Querido Hermano, escucha la advertencia implacable con que Jesucristo blande la verdad para salvarte del abismo. Si tu mano o tu ojo se convierten en piedra de tropiezo, arráncalos, córtalos antes de permitir que ese veneno te hunda en el pecado. Recuerda el filo del Evangelio: vale infinitamente más entrar manco o tuerto a la gloria eterna que descender con el cuerpo entero a la oscuridad insondable del in****no.
Tiembla antes de empujar a otro al despeñadero de la perdición, porque la ruina de tu hermano será también la tuya, y cargarás con tantas condenas eternas como vidas hayas extraviado con tu escándalo. Tu condición de Templario no es un título vacío; es un yugo sagrado que te obliga a sacudir al mundo con la rectitud de tu conducta. Cuanto más alto sea el sitial que ocupas, más feroz será la cuenta que se te exija, porque la sombra de los grandes arrastra con más fuerza que la de los pequeños. Grábate a fuego las palabras del Maestro: "Así ha de brillar vuestra luz delante de los hombres". Dios no te ha entregado autoridad sobre tus hijos, tus hermanos o tus subordinados para saciar vanidades, sino para que seas antorcha que los arranque de la noche y los conduzca a la salvación.
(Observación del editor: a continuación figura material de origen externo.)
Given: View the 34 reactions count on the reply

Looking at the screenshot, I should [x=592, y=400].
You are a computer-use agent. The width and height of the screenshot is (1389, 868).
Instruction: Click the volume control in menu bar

Acuérdate, por último, querido Hermano, de la advertencia final de los tiempos: lo primero que harán los ángeles el día del juicio definitivo será arrancar y arrojar de las puertas del Reino de Dios a los hombres de escándalo. No seas tú uno de ellos; aparta el pie del fango, porque en esta batalla no se juega una causa pasajera, sino el destino inapelable de tu alma y tu gloria para siempre jamás.